RVTESTS: an efficient and comprehensive tool for rare variant association analysis using sequence data.

Author information

1
Department of Clinical Science, Quantitative Biomedical Research Center, Center for the Genetics of Host Defense, University of Texas Southwestern Medical Center, Dallas, TX 75390, USA.
2
A9.Com Inc, Palo Alto, CA 94301, USA.
3
Department of Molecular Physiology and Biophysics, Vanderbilt University, Nashville, TN 37240, USA.
4
Center of Statistical Genetics, Department of Biostatistics, University of Michigan, Ann Arbor, MI 48109, USA.
5
Division of Biostatistics and Bioinformatics, Department of Public Health Sciences, Penn State College of Medicine, Hershey, PA 17033, USA and Institute for Personalized Medicine, Penn State College of Medicine, Hershey, PA 17033, USA.

Abstract

MOTIVATION:

Next-generation sequencing technologies have enabled the large-scale assessment of the impact of rare and low-frequency genetic variants for complex human diseases.

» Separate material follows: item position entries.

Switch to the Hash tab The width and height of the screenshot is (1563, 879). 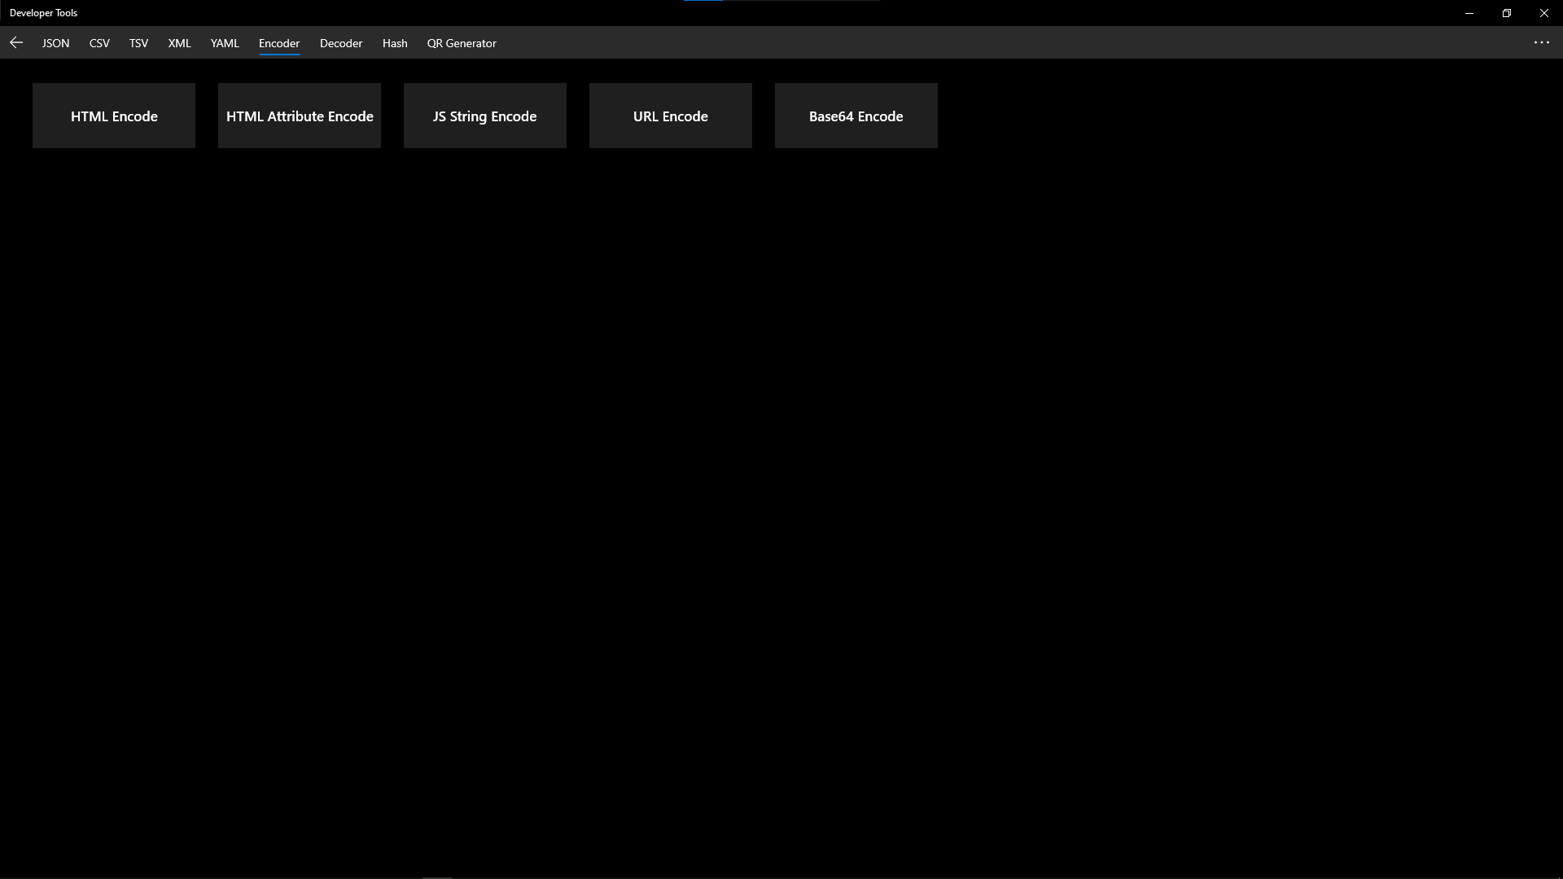(395, 43)
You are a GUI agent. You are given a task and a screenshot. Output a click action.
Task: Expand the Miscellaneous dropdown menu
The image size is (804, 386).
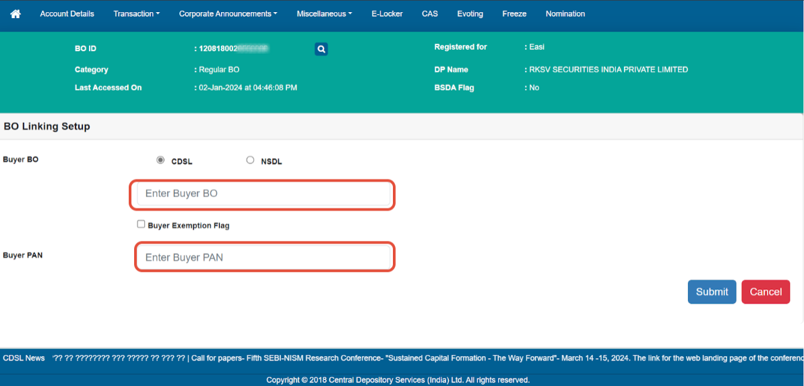point(324,13)
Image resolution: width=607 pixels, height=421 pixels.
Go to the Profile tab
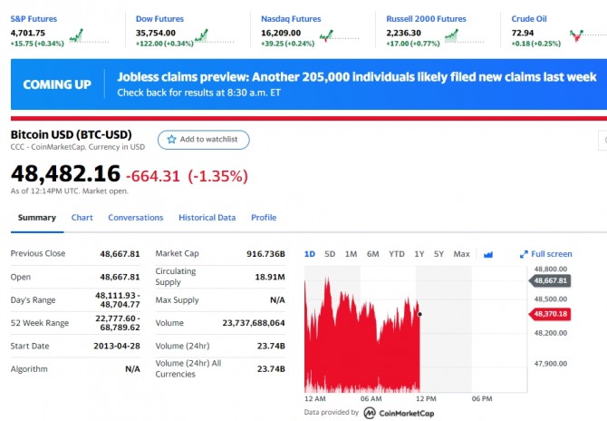pyautogui.click(x=264, y=218)
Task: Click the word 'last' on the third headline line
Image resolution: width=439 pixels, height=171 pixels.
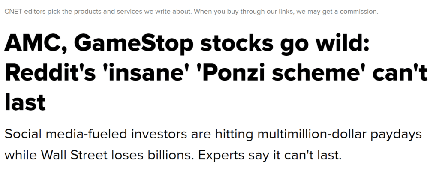Action: pyautogui.click(x=25, y=102)
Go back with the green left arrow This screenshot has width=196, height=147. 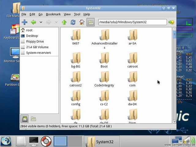(x=34, y=22)
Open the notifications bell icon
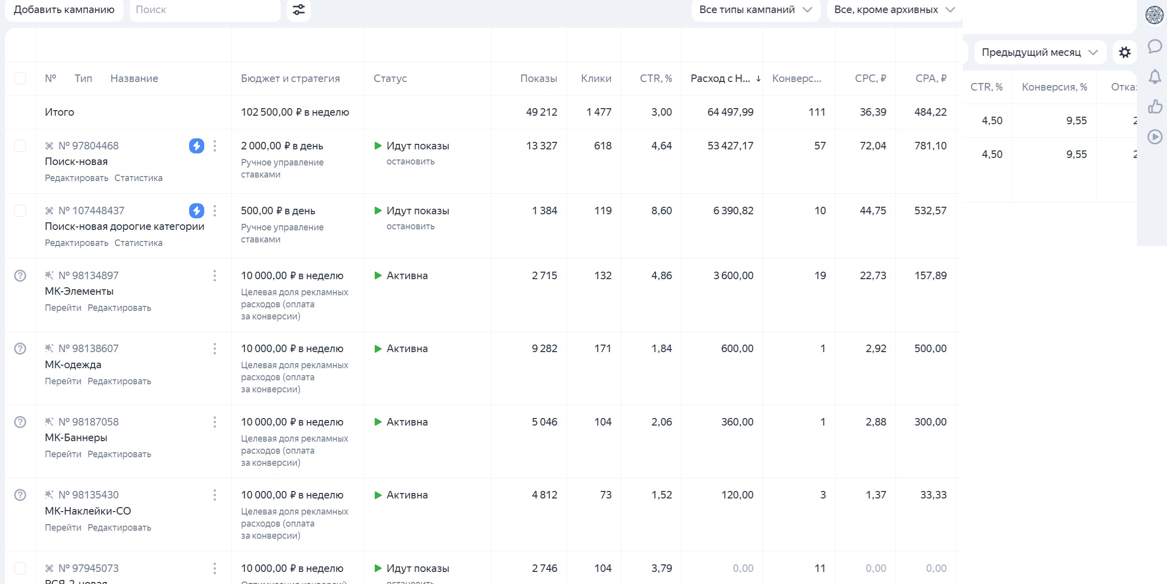Image resolution: width=1167 pixels, height=584 pixels. point(1155,76)
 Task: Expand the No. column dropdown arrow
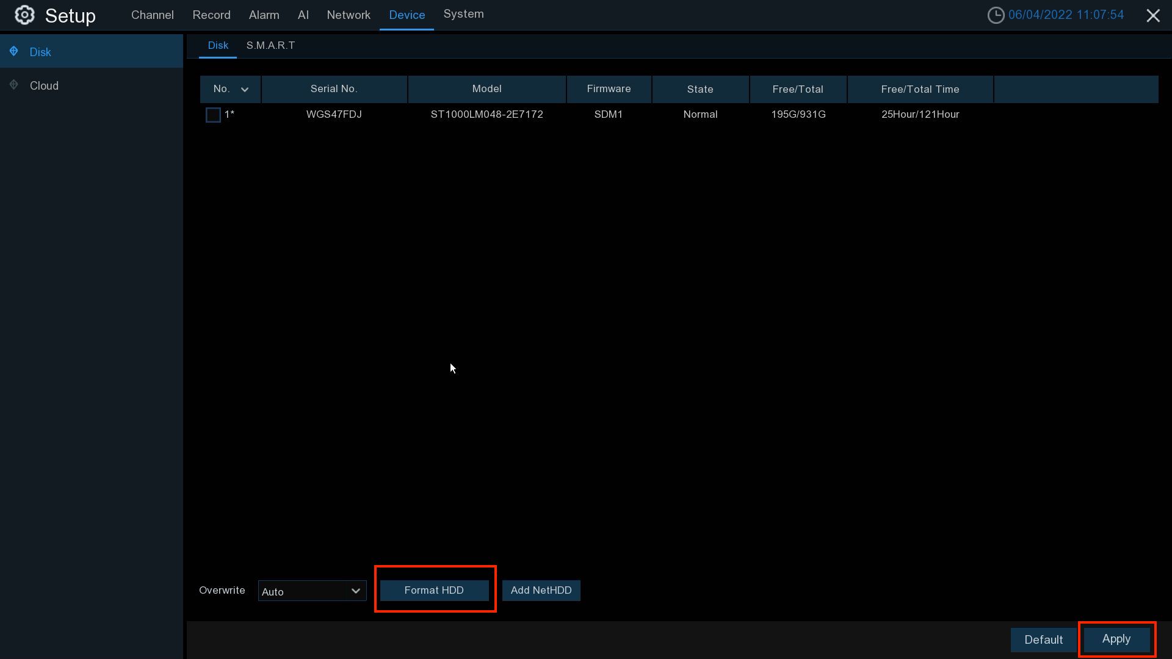245,90
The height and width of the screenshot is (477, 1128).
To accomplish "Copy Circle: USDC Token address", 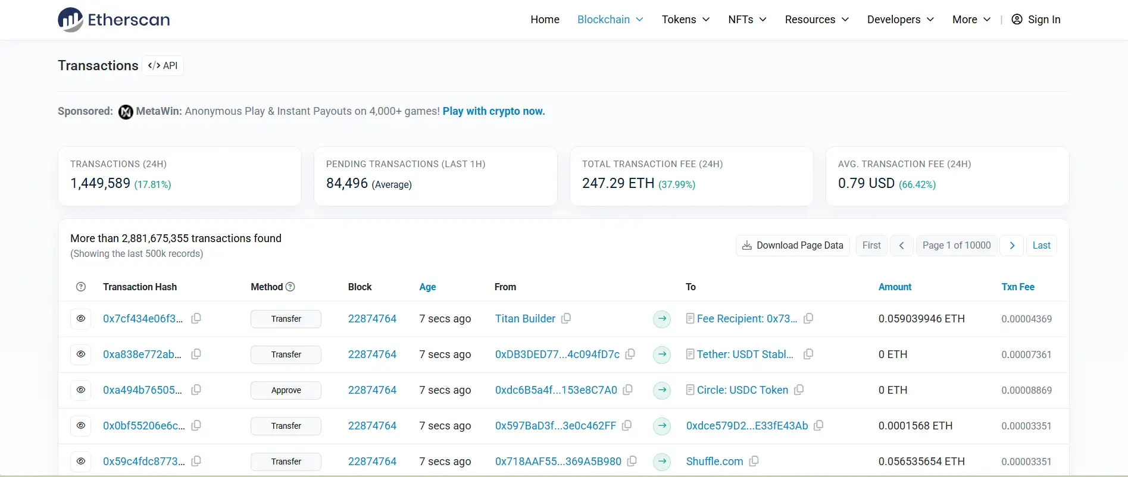I will coord(799,390).
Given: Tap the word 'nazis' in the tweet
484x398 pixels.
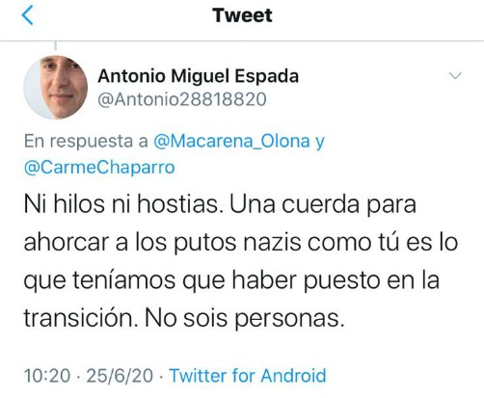Looking at the screenshot, I should (x=272, y=242).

Gene-level association tests are often performed to analyze rare variants, where multiple rare variants in a gene region are analyzed jointly. Applying gene-level association tests to analyze sequence data often requires integrating multiple heterogeneous sources of information (e.g. annotations, functional prediction scores, allele frequencies, genotypes and phenotypes) to determine the optimal analysis unit and prioritize causal variants. Given the complexity and scale of current sequence datasets and bioinformatics databases, there is a compelling need for more efficient software tools to facilitate these analyses. To answer this challenge, we developed RVTESTS, which implements a broad set of rare variant association statistics and supports the analysis of autosomal and X-linked variants for both unrelated and related individuals. RVTESTS also provides useful companion features for annotating sequence variants, integrating bioinformatics databases, performing data quality control and sample selection. We illustrate the advantages of RVTESTS in functionality and efficiency using the 1000 Genomes Project data.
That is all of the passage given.